Milk is little more than liquid snot, and to drink it by the glass has struck me as revolting for over thirty years. It’s just a bonus to be “un-American” by rejecting milk in liquid form, although I’ve returned to eating cereal with almond milk as moistening agent.
I adore cheese, cream-based sauces, dairy-laden desserts and Milk Stout; obviously, I can tolerate lactose, but drink it from a glass?
That’s just wrong.
Yuck.
Got Milk? Might Not Be Doing You Much Good, by Aaron E. Carroll (NYT)
Almost no one will dispute that when a baby is born, breast milk is the best nutrition a mother can provide. All mammals nurse their young, and breast milk benefits a newborn infant in ways above and beyond nutrition. In fact, until 1 to 2 years of age, the American Academy of Pediatrics, the World Health Organization, the Institute of Medicine and more promote breast-feeding as optimal.
Unfortunately, breast-feeding until that age is often difficult, if not impossible, because mothers have to return to work, and children go off to preschool or day care.
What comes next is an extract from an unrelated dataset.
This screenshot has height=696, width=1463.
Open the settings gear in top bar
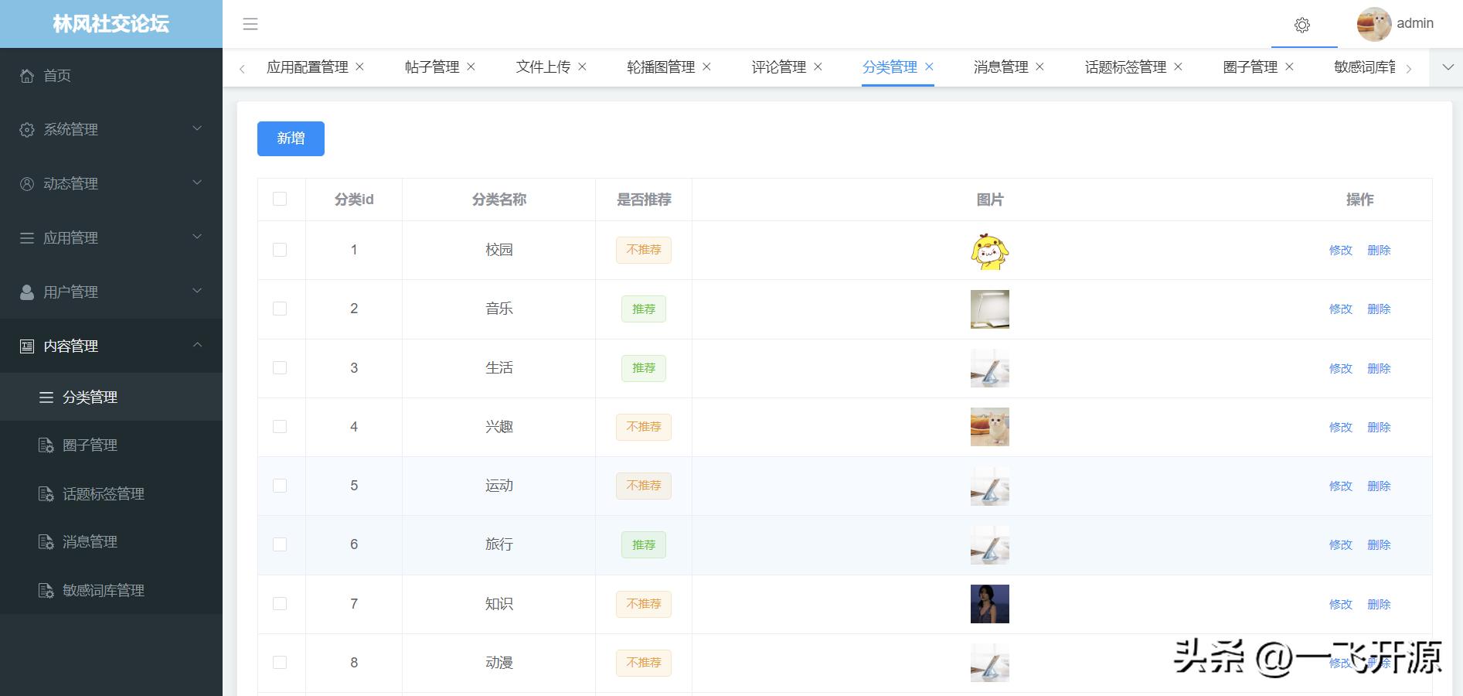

So we often replace human milk with the milk of cows or other animals. But at a certain point, we have to acknowledge that we are the only mammals on the planet that continue to consume milk after childhood, often in great amounts.
More and more evidence is surfacing, however, that milk consumption may not only be unhelpful, it might also be detrimental. This is in spite of the fact that the United States Department of Agriculture and other organizations advocate that even adults should drink at least three cups a day.